Strategy and Technical Leadership
- Set strategic vision and direction for Agentic Proposal Workflows, ensuring alignment with enterprise priorities to maximize business impact.
- Define and execute the roadmap for the Agentic Proposal Workflows suite, establishing policies and standards while anticipating industry shifts in multi-agent architectures.
- Serve as the executive champion for the Agentic AI Platform, articulating its value to senior stakeholders, influencing enterprise decision-making, and fostering a culture of AI innovation and accountability.
Applied Science and Systems Design
- Set the scientific and technical direction for the ML function, leading advancements in NLP, LLM fine-tuning, generative AI, and agentic systems.
- Oversee architecture and technical strategy for end-to-end ML workflows, including data pipelines, training, deployment, monitoring, and continuous improvement.
- Design and implement intelligent agent workflows, such as reasoning engines, planner-reflector loops, and adaptive feedback pipelines, while adapting emerging research into scalable production systems.
Leadership and Talent Development
- Build, scale, and mentor a world-class applied science organization across Canada, India, and the UK, including developing future managers and science leaders.
- Foster a high-performing culture centered on ownership, urgency, technical excellence, and continuous learning.
- Attract, retain, and grow top applied science talent in a globally distributed environment.
Delivery and Operational Excellence
- Oversee planning, prioritization, and execution of ML initiatives, managing dependencies, risks, and alignment with business goals.
- Establish robust evaluation pipelines, golden datasets, and measurement frameworks to ensure rigor and tie outcomes to business metrics.
- Champion operational excellence by embedding observability, drift and bias monitoring, and root cause analysis into ML systems and processes.
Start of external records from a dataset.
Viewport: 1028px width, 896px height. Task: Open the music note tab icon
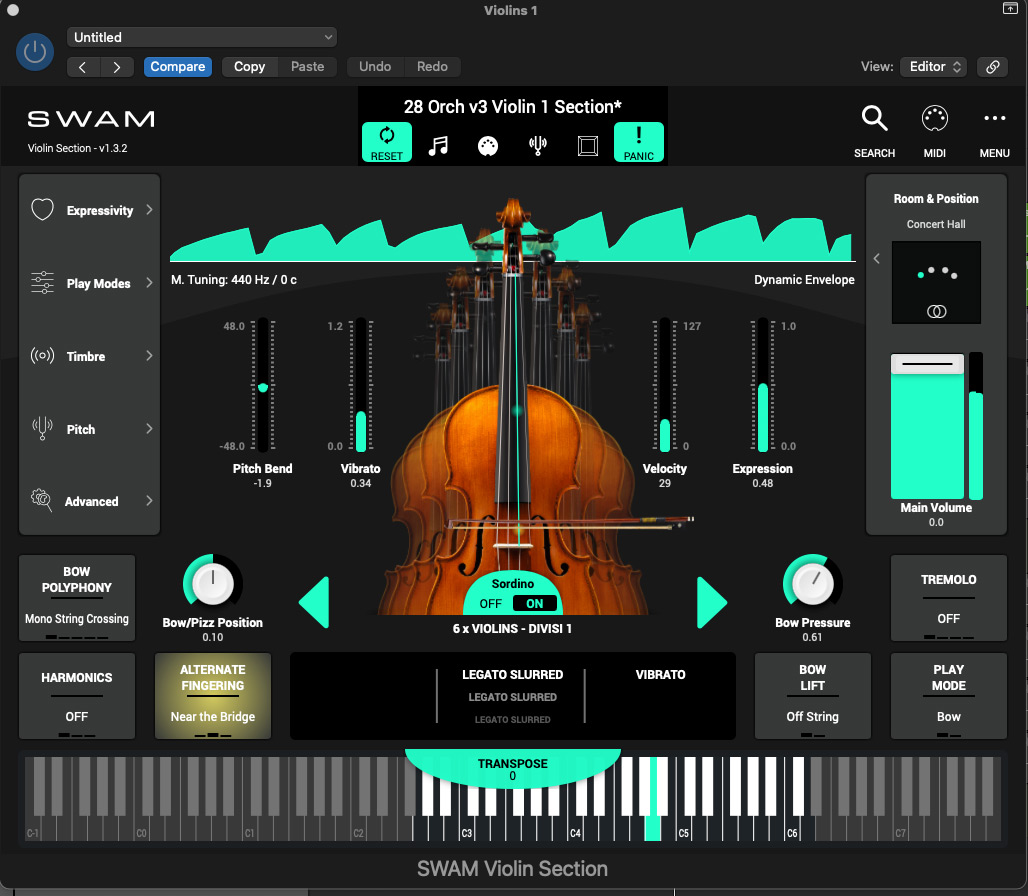tap(438, 146)
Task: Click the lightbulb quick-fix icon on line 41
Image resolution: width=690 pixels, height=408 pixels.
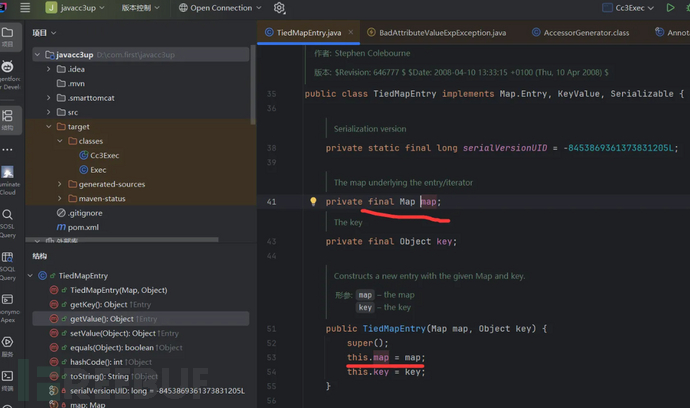Action: (312, 201)

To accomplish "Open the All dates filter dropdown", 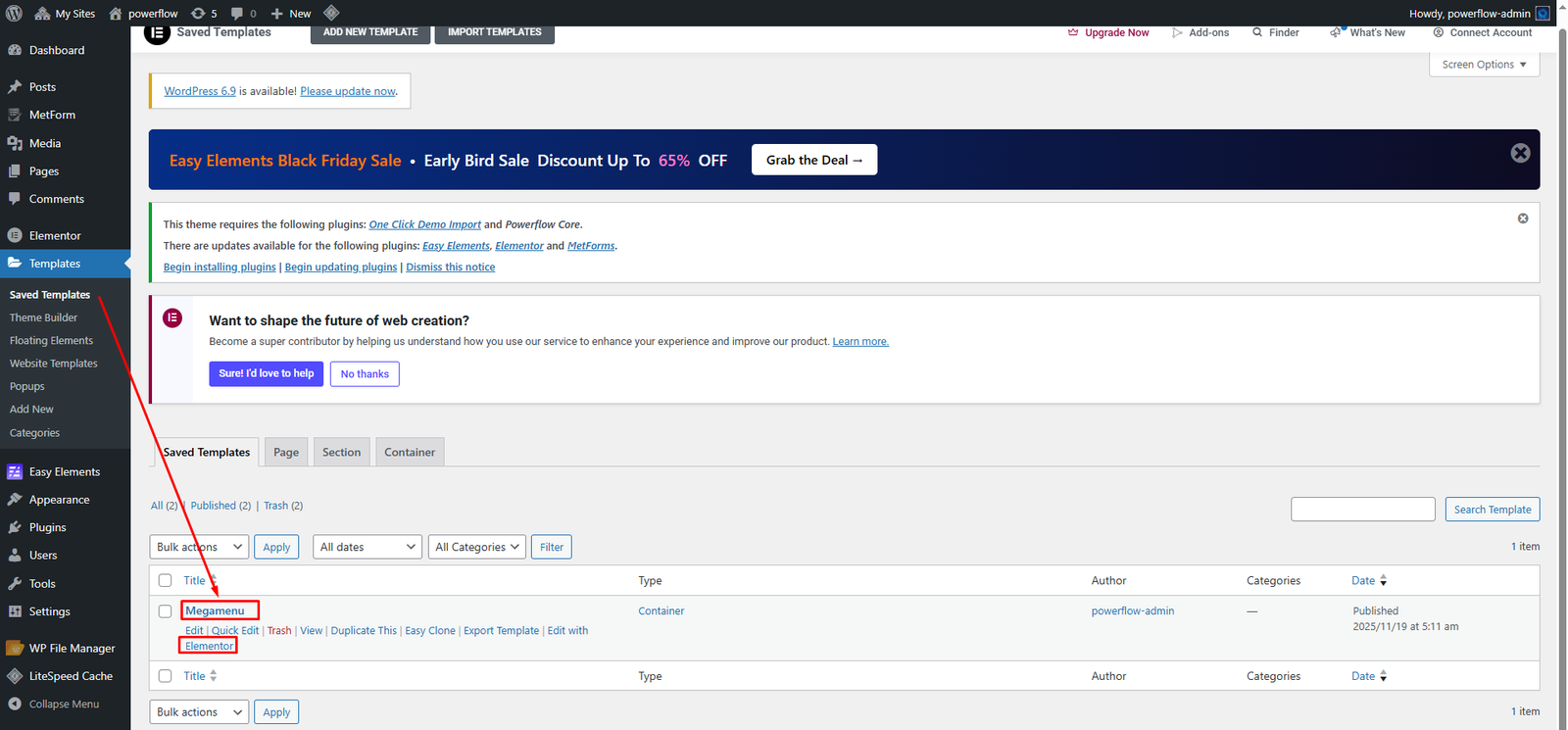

- Partner with Product, Design, and Engineering to integrate ML systems into workflows, communicate trade-offs, and deliver measurable customer impact.
Strategy and Technical Leadership Requirements
- Proven experience setting technical strategy for applied ML initiatives and aligning them with enterprise business priorities.
- Ability to influence executive stakeholders and articulate the value of AI platforms in driving organizational impact.
Applied Science and Systems Design Requirements
- Deep expertise in NLP, transformers, LLMs, retrieval-based methods, and multi-agent systems, with a track record of moving research into production.
- Strong programming and architecture skills, with hands-on experience in PyTorch, TensorFlow, and designing scalable ML services and APIs.
Leadership and Talent Development Requirements
- 4+ years leading applied ML teams, including experience mentoring managers and building globally distributed, high-performing organizations.
- Demonstrated success fostering cultures of accountability, technical excellence, and continuous learning.
Delivery and Operational Excellence Requirements
- Strong execution skills in planning, prioritization, and risk management for complex applied science initiatives.
- Experience implementing evaluation pipelines, monitoring systems, and operational processes that ensure both scientific rigor and production reliability.
- Ability to drive measurable customer and business outcomes through applied AI systems.
Work Model and Location
- Role based in Toronto, Ontario hub, working hybrid model with 3 days per week in a co-working space in downtown Toronto.
- Collaborate virtually across teams in Canada, UK, and India with core sync hours and focus time.
- Hybrid approach enables in-person collaboration and flexible work-from-home days.